Despite the chance of rain, WKU students and members of the Bowling Green community gathered together on Thursday night for Take Back the Night, an event held to show support for survivors of sexual violence.
The program, which was held at the First Christian Church, began with testimonies from survivors of sexual assault and rape.
Abigail Raley, a junior from Bowling Green High School, was one of the speakers.
While some in the audience held back tears, Raley performed a poem she had written about her experience as a survivor.
The message of her presentation was simple: do not be afraid to speak.
“A lot of times victims don’t want to speak about it or feel like they shouldn’t or are told that they shouldn’t because then people won’t believe them if they speak out about it,” Raley said. “I think that’s really stupid.”
When she finished, onlookers cheered and several of them wiped away tears.
Collin Higgins, a freshman from Owensboro who came with a group of ROTC members, was one audience member who was touched by Raley’s words.
He described her poem and the testimony from other survivors as “intense.”
“It’s been really great,” Higgins said.
After the speakers finished, Elizabeth Madariaga, sexual assault services coordinator, took the microphone to kick off the main event of the night: the march through downtown.
“Let’s take back the night, Bowling Green,” Madariaga said as the entire audience filed from the church to begin the walk down the streets.
Participants, who ranged from small children to elderly adults, carried signs or wore shirts designed for the event. They marched behind a police car from the Bowling Green Police Department.

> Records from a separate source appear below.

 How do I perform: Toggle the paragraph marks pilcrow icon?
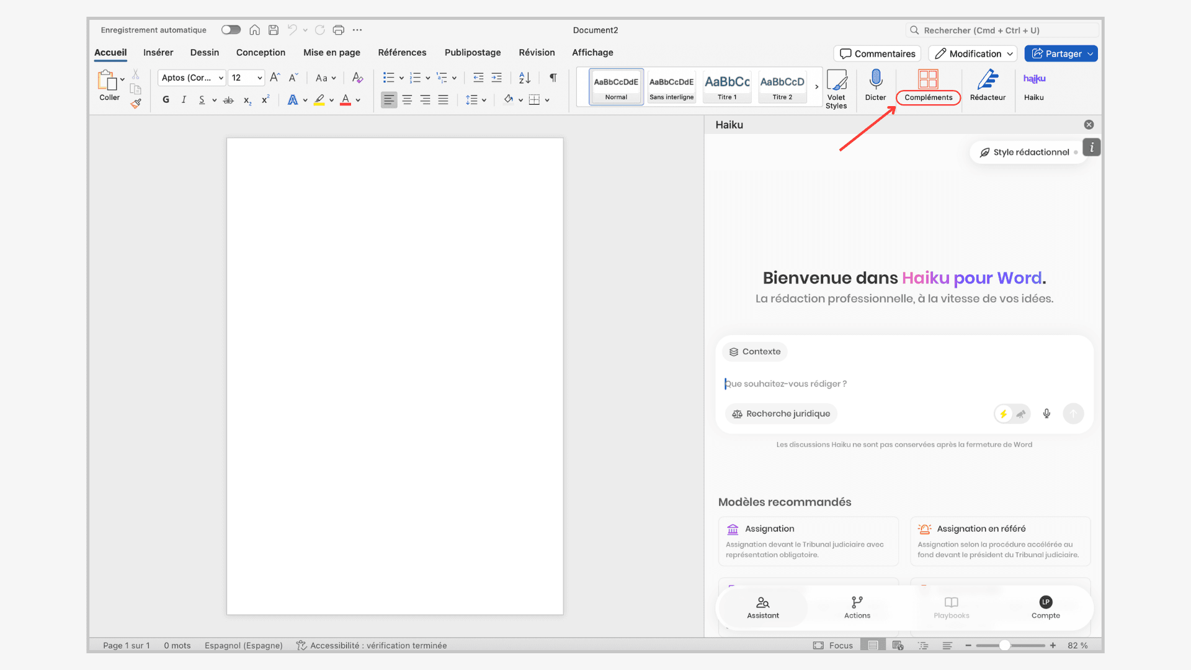coord(553,78)
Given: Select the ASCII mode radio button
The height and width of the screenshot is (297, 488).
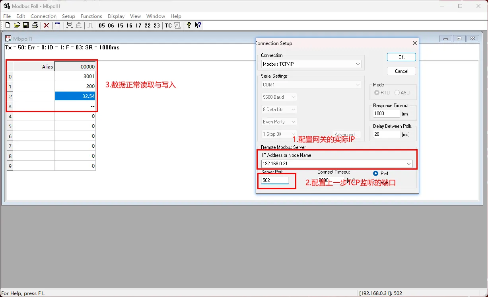Looking at the screenshot, I should (397, 92).
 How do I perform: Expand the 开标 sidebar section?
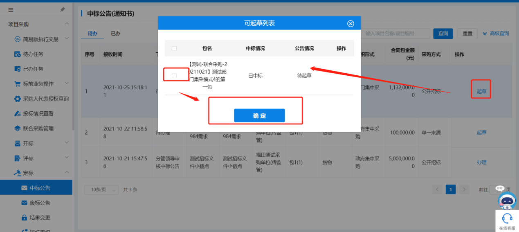click(x=67, y=143)
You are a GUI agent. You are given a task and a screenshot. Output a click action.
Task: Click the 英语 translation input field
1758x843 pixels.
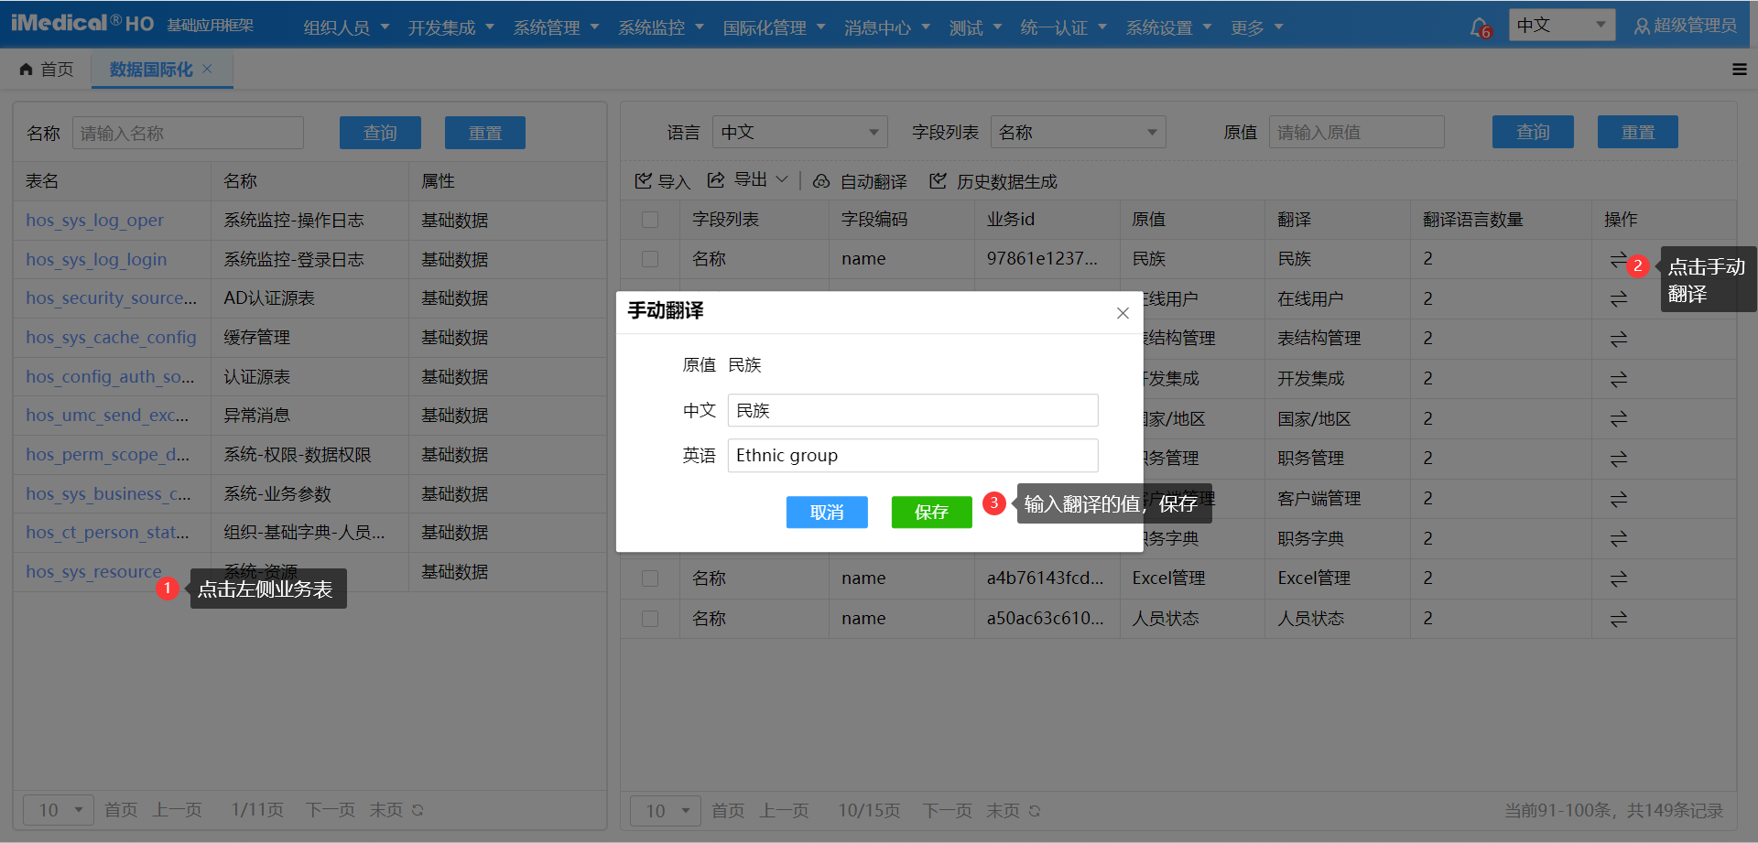[912, 456]
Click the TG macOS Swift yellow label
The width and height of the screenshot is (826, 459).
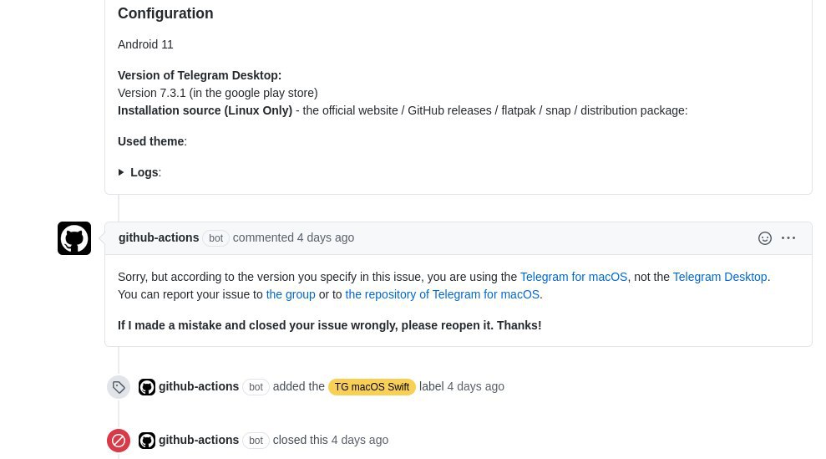click(372, 387)
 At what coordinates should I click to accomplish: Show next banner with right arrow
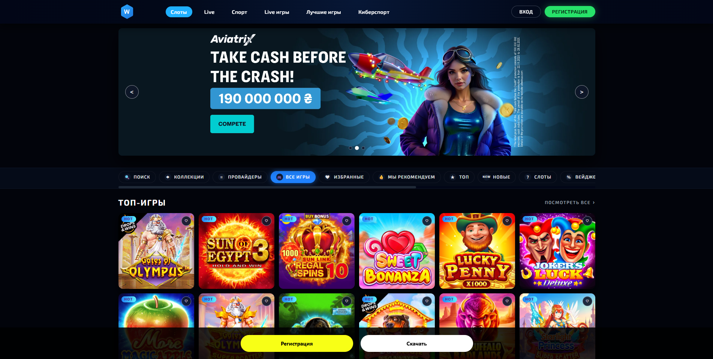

Maelee Fleming, a junior from Smyrna, Tennessee, and a participant in the walk, said she believed Take Back the Night was beneficial for the university.
“I think it gets a lot of the word out about a topic that usually doesn’t have a lot of exposure,” Fleming said.
Raley said this silence is one of the reasons she became an advocate for survivors.
“Advocating for sexual assault victims is something that’s really, really, really important to me because silence is a big thing,” Raley said.
This silence and the factors that enforce it often prevent survivors from speaking out about their experiences. Raley said she would urge survivors to tell their stories anyway.
“Don’t be afraid to talk about it,” Raley said.
As participants returned to the church at the end of the walk, they were greeted with small white candles and instructed to stand in a circle.
After the candles had been lit, the entire group sang “This Little Light of Mine.” The song ended with a moment of silence to honor all survivors.
Raley said there was one main thing she would want to tell other survivors.
“It’s not your fault,” Raley said. “It feels that way a lot, but it’s not your fault.”